Ehrenbrief für Gerhard Marquordt

Dr. Gerhard Marquordt freut sich über die Auszeichnung, überreicht von Landrat Michael Cyriax.

Große Ehre für Dr. Gerhard Marquordt: Er bekam von Landrat Michael Cyriax im Landratsamt den Ehrenbrief des Landes Hessen überreicht, mit dem ehrenamtliches Engagement gewürdigt wird.

Diese persönliche Auszeichnung ist eine Anerkennung und, wie es Michael Cyriax formulierte, “ein Dankeschön” für keinesfalls selbstverständlichen Einsatz. Gerhard Marquordt und fünf weitere Geehrte seien “Vorbilder für bürgerschaftliches Engagement im Main-Taunus-Kreis”.

Einen wesentlichen Teil dieser ehrenamtlichen Arbeit leistete und leistet Gerhard Marquordt in unserem Kunstverein, dessen Vorsitzender er 13 Jahre lang war. Der frühere Marketingchef einer Bank versteht Kunst und Kultur als Passion, empfindet das Ehrenamt als “große Bereicherung in seinem Leben” und konnte in der Kreisstadt vieles in Sachen Kunst bewegen. Herausragend war sein Einsatz für das Steinbildhauer-Symposium von 2013 und den Ankauf der dort entstandenen Kunstwerke. Sie sind längst zu einem festen Bestandteil des Stadtbildes geworden.

Gerhard Marquordt gehört weiterhin zum Arbeitskreis des Kunstvereins und ist zudem ehrenamtlich als Vorsitzender des Förderkreises Stadtmuseum tätig.

Begeisternde Vollblutmusiker

Christine Schwarzmayr begrüsst im Namen des Kunstvereins die beiden Musiker Vassily Dück und Robert Varady.
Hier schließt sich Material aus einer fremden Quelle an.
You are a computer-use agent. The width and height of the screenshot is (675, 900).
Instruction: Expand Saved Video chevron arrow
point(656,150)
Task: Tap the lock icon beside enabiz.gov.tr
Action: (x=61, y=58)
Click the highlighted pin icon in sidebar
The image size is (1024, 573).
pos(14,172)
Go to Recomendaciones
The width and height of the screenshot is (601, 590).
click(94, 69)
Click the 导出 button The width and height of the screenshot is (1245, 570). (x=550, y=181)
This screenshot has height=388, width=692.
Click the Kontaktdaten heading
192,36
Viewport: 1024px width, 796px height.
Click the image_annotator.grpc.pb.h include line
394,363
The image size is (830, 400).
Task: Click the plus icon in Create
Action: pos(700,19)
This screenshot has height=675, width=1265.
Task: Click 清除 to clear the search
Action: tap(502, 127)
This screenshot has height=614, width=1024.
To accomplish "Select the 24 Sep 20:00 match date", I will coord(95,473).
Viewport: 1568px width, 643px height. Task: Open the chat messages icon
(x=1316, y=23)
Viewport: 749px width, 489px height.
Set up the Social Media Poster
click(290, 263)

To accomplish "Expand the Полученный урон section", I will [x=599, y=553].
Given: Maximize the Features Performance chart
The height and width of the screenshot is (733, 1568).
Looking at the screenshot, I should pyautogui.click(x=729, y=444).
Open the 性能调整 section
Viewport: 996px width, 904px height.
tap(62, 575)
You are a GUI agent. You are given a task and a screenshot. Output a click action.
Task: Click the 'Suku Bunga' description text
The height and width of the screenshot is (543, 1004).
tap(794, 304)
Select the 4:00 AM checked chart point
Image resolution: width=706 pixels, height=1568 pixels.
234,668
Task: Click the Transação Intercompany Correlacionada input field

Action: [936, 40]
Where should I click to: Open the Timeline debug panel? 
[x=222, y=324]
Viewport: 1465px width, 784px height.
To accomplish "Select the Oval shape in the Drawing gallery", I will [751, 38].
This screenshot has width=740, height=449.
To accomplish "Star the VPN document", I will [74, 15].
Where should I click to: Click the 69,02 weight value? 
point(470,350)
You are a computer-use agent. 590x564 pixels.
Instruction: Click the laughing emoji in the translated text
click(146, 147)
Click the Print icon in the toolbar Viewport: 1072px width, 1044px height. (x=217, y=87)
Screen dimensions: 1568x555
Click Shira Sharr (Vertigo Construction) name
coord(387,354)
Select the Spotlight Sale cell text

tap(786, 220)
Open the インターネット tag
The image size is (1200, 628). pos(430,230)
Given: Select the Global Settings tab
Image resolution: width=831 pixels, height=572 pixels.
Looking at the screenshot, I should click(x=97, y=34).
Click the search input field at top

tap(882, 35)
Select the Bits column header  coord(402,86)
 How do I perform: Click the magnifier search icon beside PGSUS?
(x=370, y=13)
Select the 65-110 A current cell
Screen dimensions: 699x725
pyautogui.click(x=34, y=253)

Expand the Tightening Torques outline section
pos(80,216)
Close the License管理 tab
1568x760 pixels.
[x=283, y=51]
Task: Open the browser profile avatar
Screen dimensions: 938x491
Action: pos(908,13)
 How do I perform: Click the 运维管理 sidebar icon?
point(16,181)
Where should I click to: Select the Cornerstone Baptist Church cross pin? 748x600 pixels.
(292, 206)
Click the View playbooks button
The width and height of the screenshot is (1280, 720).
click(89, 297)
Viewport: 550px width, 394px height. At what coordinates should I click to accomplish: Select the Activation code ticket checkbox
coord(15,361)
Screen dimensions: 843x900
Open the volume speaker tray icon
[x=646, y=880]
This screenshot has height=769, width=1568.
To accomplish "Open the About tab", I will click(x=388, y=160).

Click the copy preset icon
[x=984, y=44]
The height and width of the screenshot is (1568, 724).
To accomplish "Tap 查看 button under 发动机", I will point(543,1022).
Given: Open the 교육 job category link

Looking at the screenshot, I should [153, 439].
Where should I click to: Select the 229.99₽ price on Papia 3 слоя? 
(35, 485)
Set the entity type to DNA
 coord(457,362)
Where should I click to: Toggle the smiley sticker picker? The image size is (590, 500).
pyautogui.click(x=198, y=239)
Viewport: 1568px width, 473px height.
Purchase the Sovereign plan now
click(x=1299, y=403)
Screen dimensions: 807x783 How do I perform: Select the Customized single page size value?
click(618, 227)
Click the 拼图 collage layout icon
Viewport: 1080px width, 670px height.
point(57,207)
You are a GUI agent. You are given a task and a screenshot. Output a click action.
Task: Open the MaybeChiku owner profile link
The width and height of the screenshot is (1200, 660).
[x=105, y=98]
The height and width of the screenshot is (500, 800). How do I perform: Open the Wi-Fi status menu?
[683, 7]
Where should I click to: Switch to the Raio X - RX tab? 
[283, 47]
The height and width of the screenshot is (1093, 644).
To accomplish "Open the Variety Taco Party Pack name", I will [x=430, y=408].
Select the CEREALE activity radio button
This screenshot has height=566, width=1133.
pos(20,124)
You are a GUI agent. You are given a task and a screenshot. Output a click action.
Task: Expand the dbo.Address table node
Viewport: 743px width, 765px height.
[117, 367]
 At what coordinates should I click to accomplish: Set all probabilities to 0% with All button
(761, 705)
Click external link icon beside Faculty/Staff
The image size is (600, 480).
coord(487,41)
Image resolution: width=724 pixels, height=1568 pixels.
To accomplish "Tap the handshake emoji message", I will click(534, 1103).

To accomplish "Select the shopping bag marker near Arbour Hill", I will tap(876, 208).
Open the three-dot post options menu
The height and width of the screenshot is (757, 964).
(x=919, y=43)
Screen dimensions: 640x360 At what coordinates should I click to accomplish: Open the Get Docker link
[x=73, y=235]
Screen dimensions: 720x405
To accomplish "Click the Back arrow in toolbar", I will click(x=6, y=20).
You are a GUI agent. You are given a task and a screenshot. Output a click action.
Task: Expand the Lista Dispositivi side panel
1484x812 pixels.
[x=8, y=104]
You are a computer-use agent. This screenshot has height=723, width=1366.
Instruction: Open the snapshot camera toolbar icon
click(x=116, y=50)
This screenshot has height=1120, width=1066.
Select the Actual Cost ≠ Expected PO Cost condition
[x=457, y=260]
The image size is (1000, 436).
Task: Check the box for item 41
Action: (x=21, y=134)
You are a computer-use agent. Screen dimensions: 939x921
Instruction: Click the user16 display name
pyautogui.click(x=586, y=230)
Das Duo Schach-Matt gastierte am 7. Februar 2020 zum ersten Mal in Hofheim im Stadtmuseum. Die beiden russisch-ungarischen Vollblutmusiker begeisterten das Publikum im ausverkauften Stadtmuseum mit unterhaltsamer Moderation und mitreißendem Spiel.

In ihrem Programm “Paraphrase” kamen gleich vier verschiedene Instrumente zum Einsatz: Vassily Dück beherrscht sowohl das Bajan (die russische Variante des Akkordeons) als auch die kleine Accordina, der Geiger Robert Varady erwies sich auch als ausgezeichneter Gitarrist.

Mit ihrer musikalischen Weltreise begeisterte das Duo Schach-Matt das Publikum im ausverkauften Stadtmuseum.

Viele Wirklichkeiten

Diskutierten auch mit dem Publikum: Von links Christian Kaufmann, Leiter der Heussenstamm-Stiftung, Christine Rother-Ulrich, Galeristin aus Wiesbaden, Moderator Christoph Schütte, freier Journalist, Künstlerin Claudia Poeschmann und Dr. Eva Scheid, Gründerdirektorin des Hofheimer Stadtmuseums. 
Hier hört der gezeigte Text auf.